_Work instructions_
Would you repeat each line below exactly, without the pictures?
========================================
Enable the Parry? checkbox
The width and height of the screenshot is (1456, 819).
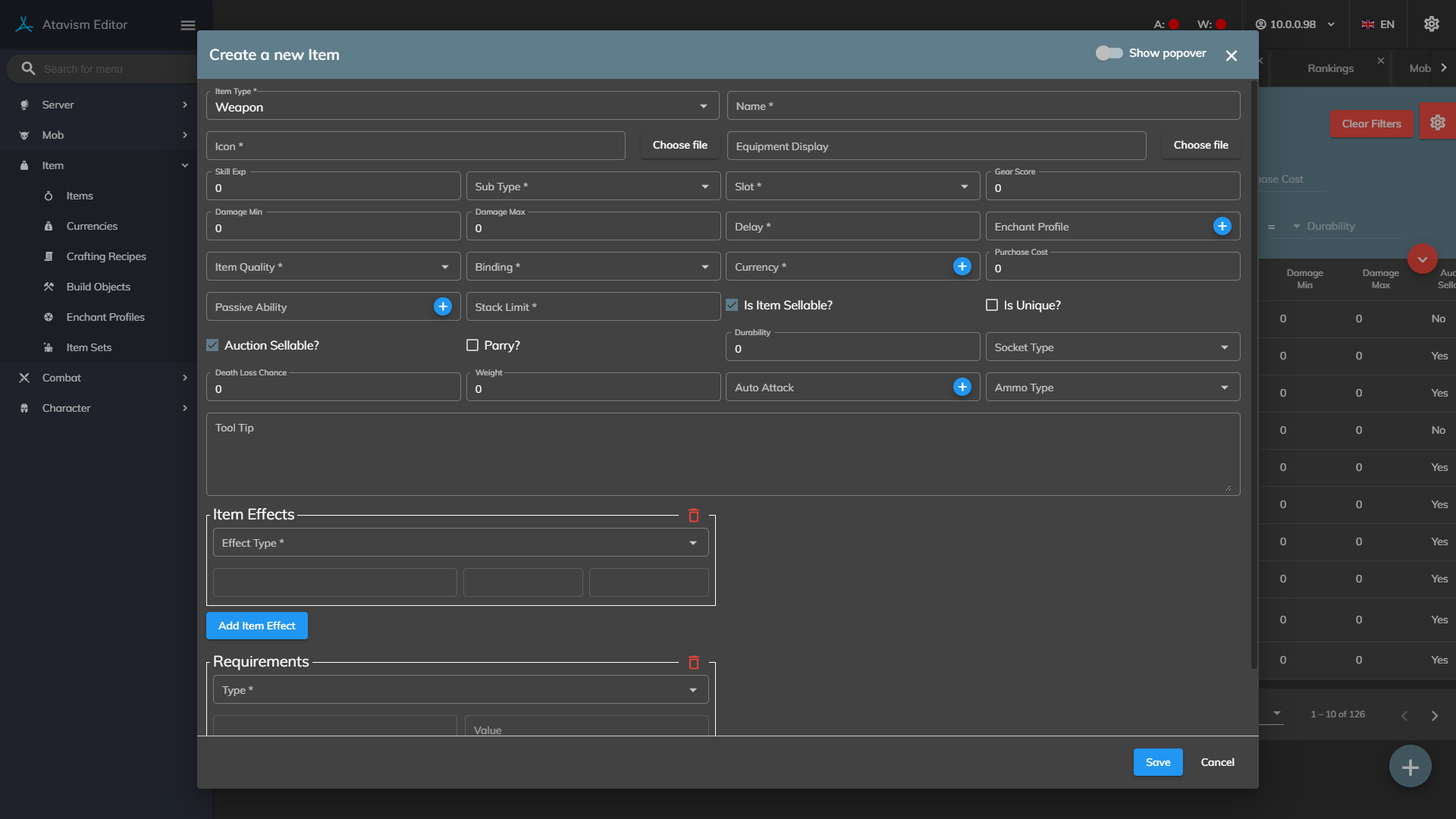[472, 345]
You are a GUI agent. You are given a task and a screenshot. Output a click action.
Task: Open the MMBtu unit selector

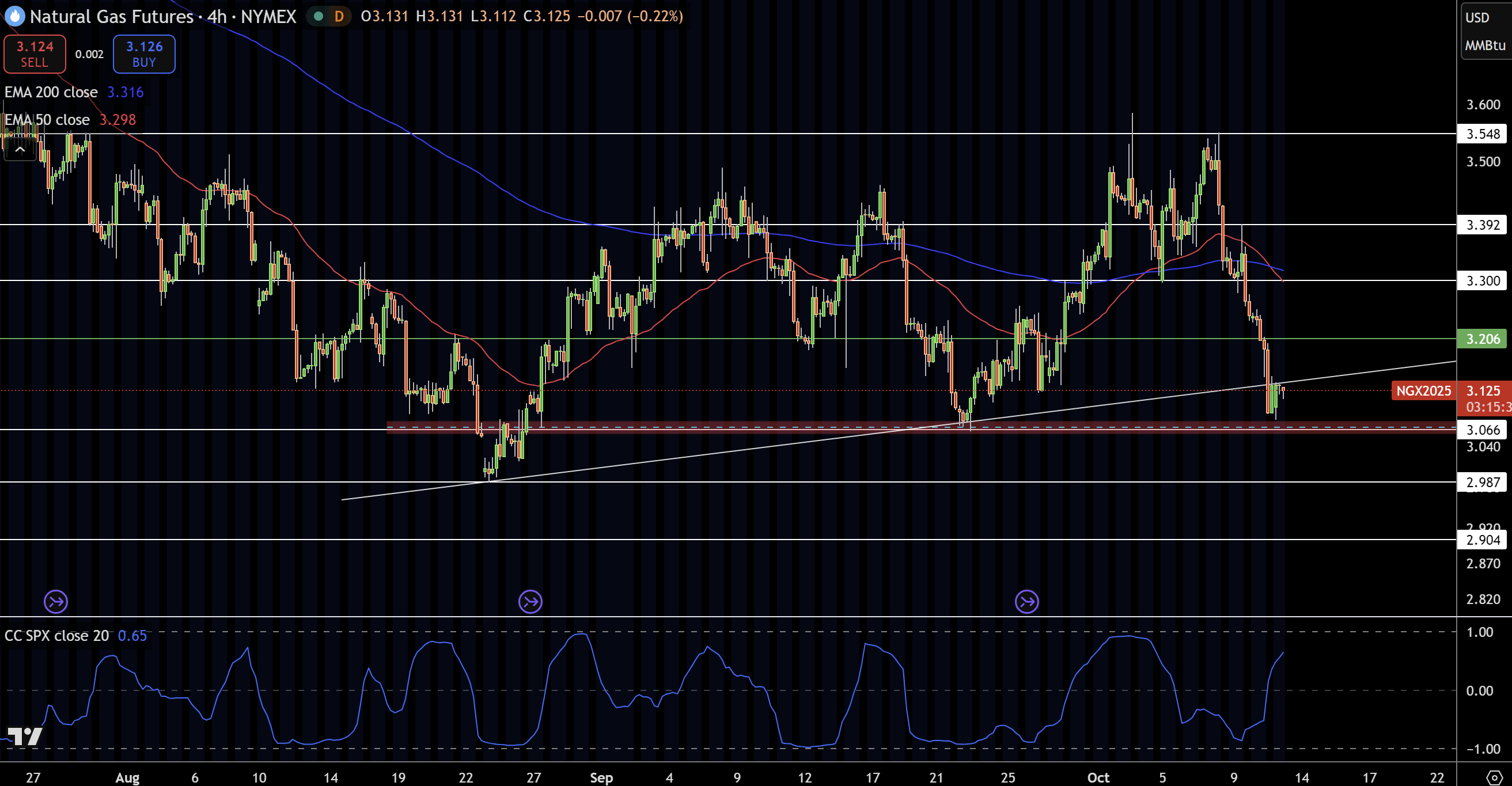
========================================
_Answer area_
Enable the Parry? checkbox
The width and height of the screenshot is (1456, 819).
[472, 345]
You are a GUI agent. You are given a task and a screenshot. Output a click action.
Task: Open the MMBtu unit selector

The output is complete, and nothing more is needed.